**RECORDS PROVIDED:**
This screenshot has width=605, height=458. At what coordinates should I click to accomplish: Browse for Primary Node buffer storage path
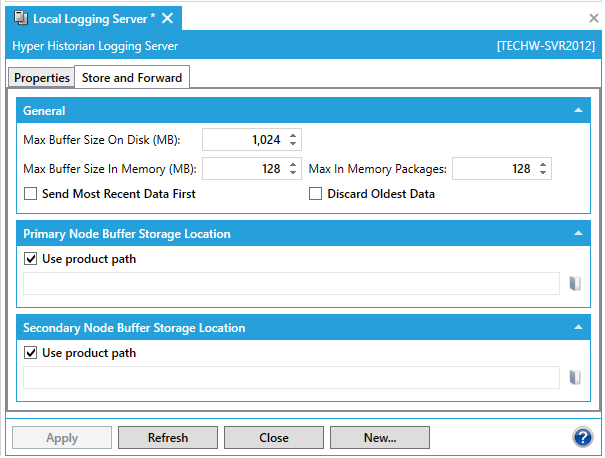click(x=574, y=284)
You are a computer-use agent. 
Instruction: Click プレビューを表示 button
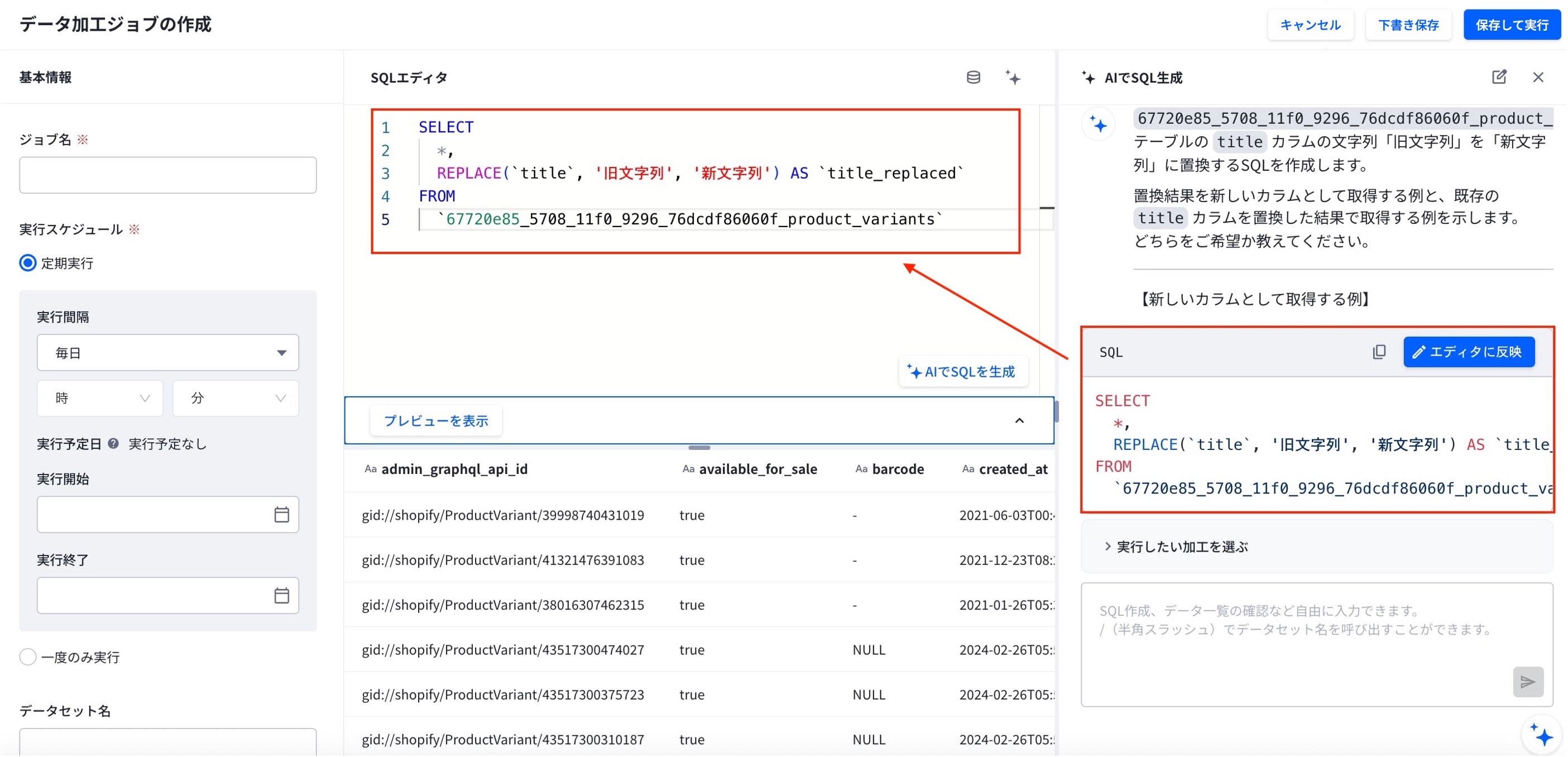pyautogui.click(x=436, y=420)
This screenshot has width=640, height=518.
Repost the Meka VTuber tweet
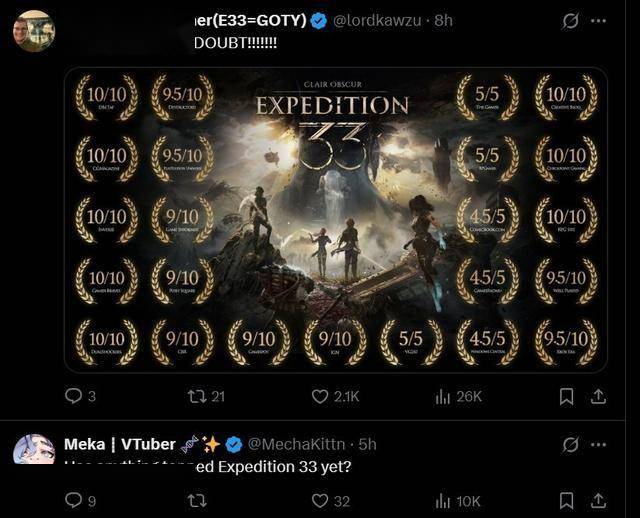coord(197,500)
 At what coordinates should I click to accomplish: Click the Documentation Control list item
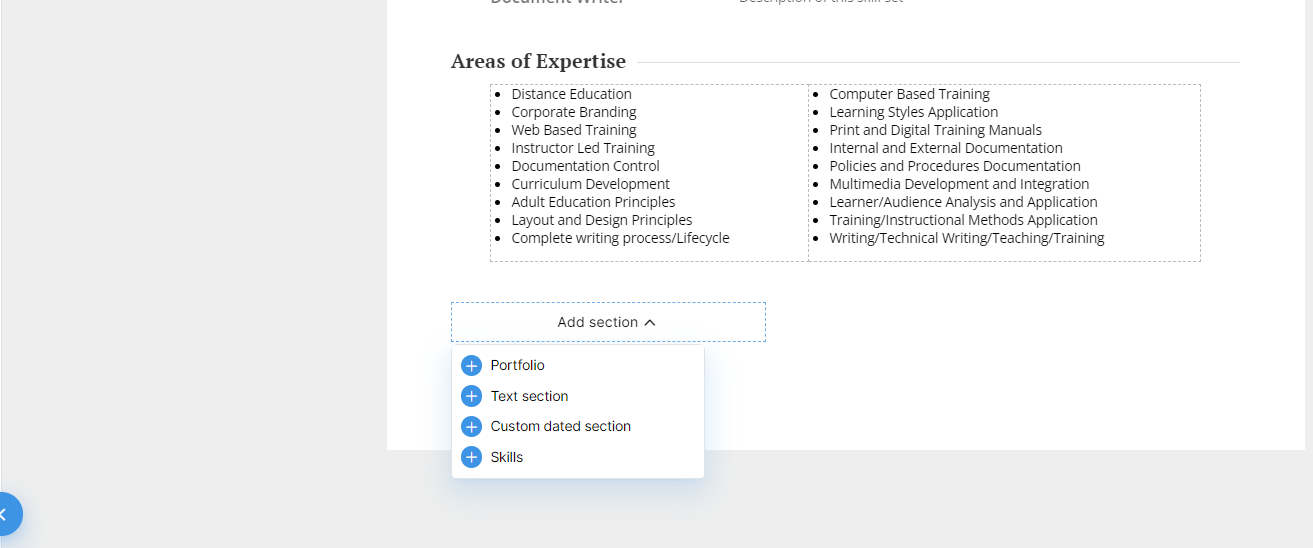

**WORK TO DO:** Render every item above as a numbered list, one entry per line, omitting blank lines and leaving out the pictures.

**RESULT OF THIS TASK:**
1. This screenshot has width=605, height=458. At what coordinates should I click to accomplish: Browse for Primary Node buffer storage path
2. click(x=574, y=284)
3. You are a computer-use agent. 
4. Instruction: Click プレビューを表示 button
5. pyautogui.click(x=436, y=420)
6. This screenshot has width=640, height=518.
7. Repost the Meka VTuber tweet
8. coord(197,500)
9.  At what coordinates should I click to accomplish: Click the Documentation Control list item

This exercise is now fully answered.